The problem: Please give back, word for word, only the lines starting at the one containing "Open the bookmarks panel icon" and ending at the one containing "Task: View the サイズチャートを見る link" within the material below.

Exercise material:
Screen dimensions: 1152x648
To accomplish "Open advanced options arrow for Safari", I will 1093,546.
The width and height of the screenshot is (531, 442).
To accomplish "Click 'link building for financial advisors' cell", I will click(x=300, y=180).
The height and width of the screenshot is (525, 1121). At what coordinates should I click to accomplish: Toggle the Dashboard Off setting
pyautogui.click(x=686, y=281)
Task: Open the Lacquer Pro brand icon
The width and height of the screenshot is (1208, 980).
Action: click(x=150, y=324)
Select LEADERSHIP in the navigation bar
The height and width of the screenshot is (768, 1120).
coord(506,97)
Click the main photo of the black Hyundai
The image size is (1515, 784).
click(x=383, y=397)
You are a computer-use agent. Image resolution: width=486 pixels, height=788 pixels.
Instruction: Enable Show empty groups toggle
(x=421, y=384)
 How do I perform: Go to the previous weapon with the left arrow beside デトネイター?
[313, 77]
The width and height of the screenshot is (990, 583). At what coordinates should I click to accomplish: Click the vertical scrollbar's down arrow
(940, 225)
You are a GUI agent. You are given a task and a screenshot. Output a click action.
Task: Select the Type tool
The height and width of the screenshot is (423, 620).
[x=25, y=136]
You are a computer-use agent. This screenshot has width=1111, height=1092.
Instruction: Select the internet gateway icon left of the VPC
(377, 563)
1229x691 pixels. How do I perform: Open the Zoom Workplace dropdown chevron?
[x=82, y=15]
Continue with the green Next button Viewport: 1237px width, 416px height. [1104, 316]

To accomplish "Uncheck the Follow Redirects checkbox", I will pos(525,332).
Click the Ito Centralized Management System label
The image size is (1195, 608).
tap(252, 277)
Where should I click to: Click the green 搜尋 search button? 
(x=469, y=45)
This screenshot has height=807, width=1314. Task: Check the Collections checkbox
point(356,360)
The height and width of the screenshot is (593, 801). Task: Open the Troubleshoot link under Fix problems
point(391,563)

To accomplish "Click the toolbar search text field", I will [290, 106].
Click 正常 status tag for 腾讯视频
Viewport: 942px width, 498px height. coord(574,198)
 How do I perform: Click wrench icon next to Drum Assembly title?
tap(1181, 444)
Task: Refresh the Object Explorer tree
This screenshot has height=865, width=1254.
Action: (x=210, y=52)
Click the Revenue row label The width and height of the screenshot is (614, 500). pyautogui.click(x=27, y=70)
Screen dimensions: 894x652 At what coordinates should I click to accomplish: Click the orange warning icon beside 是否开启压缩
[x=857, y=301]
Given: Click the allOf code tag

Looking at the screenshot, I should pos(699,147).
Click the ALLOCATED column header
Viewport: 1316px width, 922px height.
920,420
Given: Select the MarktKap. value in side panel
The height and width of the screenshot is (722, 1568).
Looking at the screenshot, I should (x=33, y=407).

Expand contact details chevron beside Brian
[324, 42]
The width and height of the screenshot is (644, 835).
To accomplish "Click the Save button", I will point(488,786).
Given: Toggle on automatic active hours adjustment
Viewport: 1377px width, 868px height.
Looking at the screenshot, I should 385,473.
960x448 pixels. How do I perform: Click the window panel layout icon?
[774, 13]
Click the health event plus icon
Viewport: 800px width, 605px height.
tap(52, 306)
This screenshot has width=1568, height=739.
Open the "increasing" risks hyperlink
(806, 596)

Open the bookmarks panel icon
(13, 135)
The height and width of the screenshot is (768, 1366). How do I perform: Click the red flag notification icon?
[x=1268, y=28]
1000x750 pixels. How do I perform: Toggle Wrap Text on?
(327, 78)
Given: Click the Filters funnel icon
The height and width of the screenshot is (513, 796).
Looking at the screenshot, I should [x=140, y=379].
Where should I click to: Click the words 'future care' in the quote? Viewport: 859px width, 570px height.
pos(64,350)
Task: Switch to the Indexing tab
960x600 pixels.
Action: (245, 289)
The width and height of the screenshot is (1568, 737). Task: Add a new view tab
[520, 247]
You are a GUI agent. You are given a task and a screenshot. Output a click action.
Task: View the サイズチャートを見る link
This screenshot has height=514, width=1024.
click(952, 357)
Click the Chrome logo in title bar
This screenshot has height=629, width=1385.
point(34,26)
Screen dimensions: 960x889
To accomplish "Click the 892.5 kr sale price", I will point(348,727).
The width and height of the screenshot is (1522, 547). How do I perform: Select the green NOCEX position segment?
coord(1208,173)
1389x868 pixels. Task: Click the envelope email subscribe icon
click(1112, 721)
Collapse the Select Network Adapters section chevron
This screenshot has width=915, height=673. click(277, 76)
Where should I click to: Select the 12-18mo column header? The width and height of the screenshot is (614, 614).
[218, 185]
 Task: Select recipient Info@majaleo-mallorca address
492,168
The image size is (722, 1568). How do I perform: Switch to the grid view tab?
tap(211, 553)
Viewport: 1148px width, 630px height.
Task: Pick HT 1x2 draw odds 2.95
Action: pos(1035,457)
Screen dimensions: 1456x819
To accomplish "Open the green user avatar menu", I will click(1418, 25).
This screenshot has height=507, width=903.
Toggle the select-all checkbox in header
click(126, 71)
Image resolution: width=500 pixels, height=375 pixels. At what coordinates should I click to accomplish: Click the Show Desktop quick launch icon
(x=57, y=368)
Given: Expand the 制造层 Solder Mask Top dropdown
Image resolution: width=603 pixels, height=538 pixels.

Output of the exercise:
Open the bookmarks panel icon
(13, 135)
The height and width of the screenshot is (768, 1366). How do I perform: Click the red flag notification icon?
[x=1268, y=28]
1000x750 pixels. How do I perform: Toggle Wrap Text on?
(327, 78)
Given: Click the Filters funnel icon
The height and width of the screenshot is (513, 796).
Looking at the screenshot, I should [x=140, y=379].
Where should I click to: Click the words 'future care' in the quote? Viewport: 859px width, 570px height.
pos(64,350)
Task: Switch to the Indexing tab
960x600 pixels.
Action: (245, 289)
The width and height of the screenshot is (1568, 737). Task: Add a new view tab
[520, 247]
You are a GUI agent. You are given a task and a screenshot. Output a click action.
Task: View the サイズチャートを見る link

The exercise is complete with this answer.